Cosa rimane del Live Aid 40 anni dopo? Gabriele Medeot: “Irripetibile. Oggi nessuno è più ingenuo”. I ricordi (in un libro) dei Queen leggendari, di Collins stacanovista e di Clapton che rischiò di…
Da qualche giorno, in libreria, è atterrato per Tsunami, direttamente dal secolo scorso, “Live Aid: il suono di un’era. Gli anni Ottanta e il sogno di un mondo migliore” di Gabriele Medeot. “Dobbiamo dare di più, ripeteva Sting. Oggi chi condividerebbe un pensiero così limpido e universale?”
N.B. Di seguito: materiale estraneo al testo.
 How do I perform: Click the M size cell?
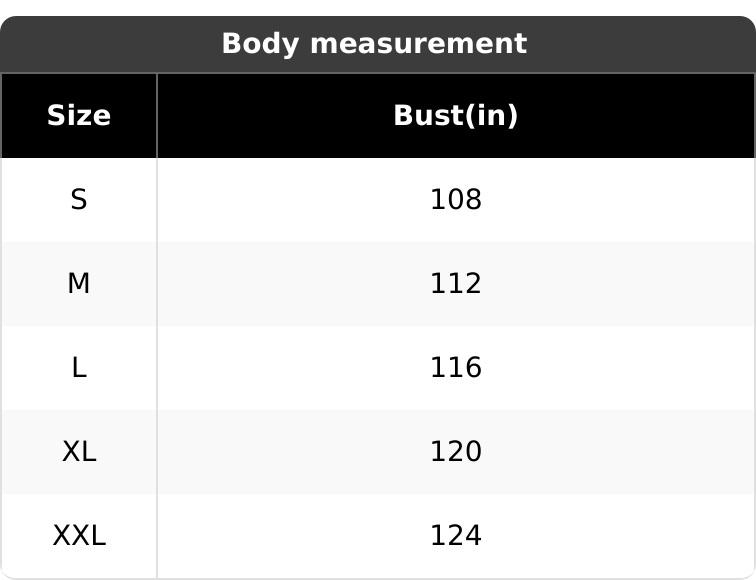(x=79, y=284)
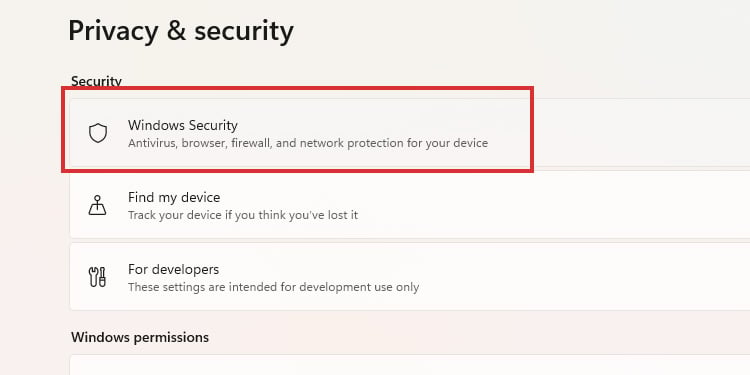Select the "Find my device" title text
This screenshot has width=750, height=375.
click(x=174, y=197)
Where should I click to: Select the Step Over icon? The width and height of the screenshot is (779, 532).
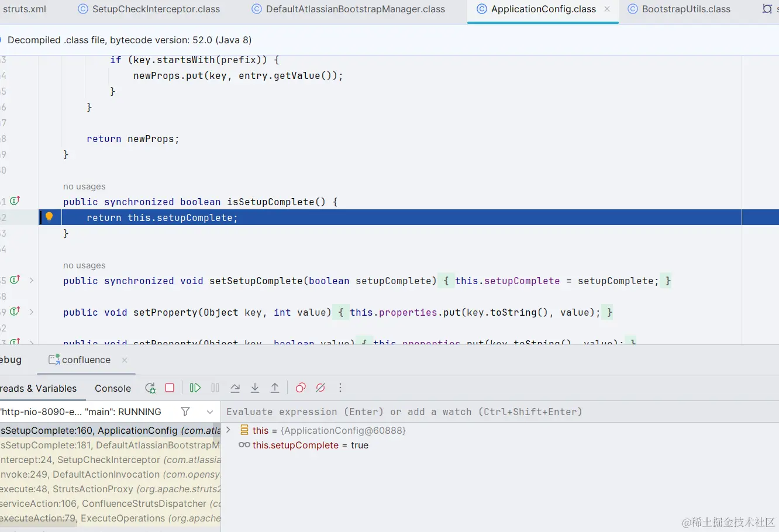click(235, 388)
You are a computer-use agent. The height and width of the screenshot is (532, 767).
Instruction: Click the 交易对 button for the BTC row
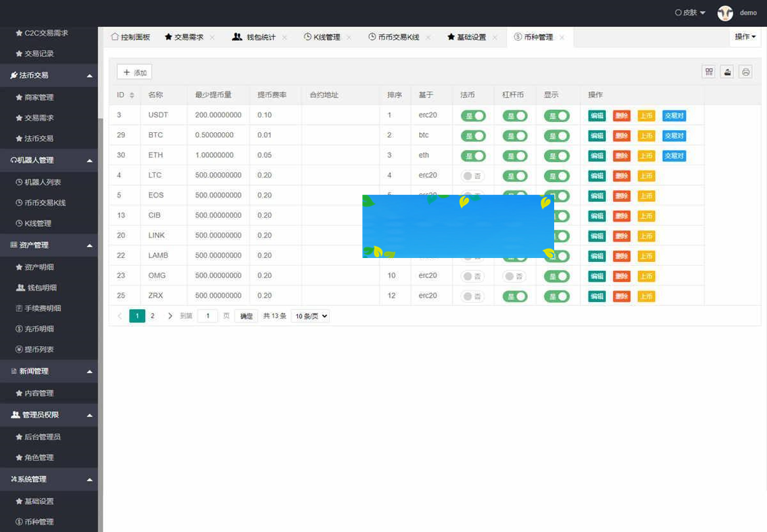click(x=674, y=135)
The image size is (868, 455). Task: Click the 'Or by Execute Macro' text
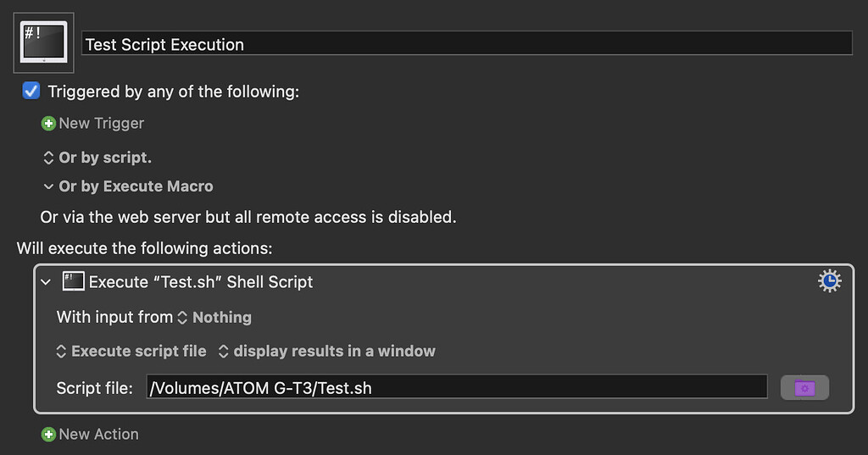click(x=136, y=186)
di Emiliano Raffo Emiliano Raffo

Ci sono anniversari e anniversari. Questo – i 40 anni del Live Aid – rimanda a un mondo che in buona parte non c’è più. La storia di quell’evento, oggi, ce la racconta Gabriele Medeot, narratore musicale, speaker radiofionico e musicista, che per Tsunami ha firmato “Live Aid: il suono di un’era. Gli anni Ottanta e il sogno di un mondo migliore”, da pochi giorni in libreria. Oltre 16 ore ininterrotte di musica, un palco a Londra e uno a Philadelphia, 16 satelliti per una trasmissione globale con oltre il 90% per cento delle televisioni di tutto il mondo collegate, oltre 70 artisti protagonisti tra cui Paul McCartney, Queen, David Bowie, Led Zeppelin, Madonna, U2. “In sintesi, la miglior musica del decennio, eseguita dal vivo, dagli artisti più noti e influenti – osserva Medeot. Tutti uniti nel nome di un’unica voce, quella della solidarietà”. Eppure, all’epoca, l’underground vide il Live Aid come un muscoloso (e ipocrita) sfoggio di potenza da parte del mainstream. Giusto saperne di più. Giusto interrogare Medeot, che dal Live Aid, il grande concerto di beneficenza organizzato da Bob Geldof e Midge Ure, ci ha cavato fuori un volume che contiene un’era: la nascita della generazione Mtv, passando per Ronald Reagan, Maggie Thatcher e la caduta del muro di Berlino, che sarebbe arrivata quattro anni più tardi.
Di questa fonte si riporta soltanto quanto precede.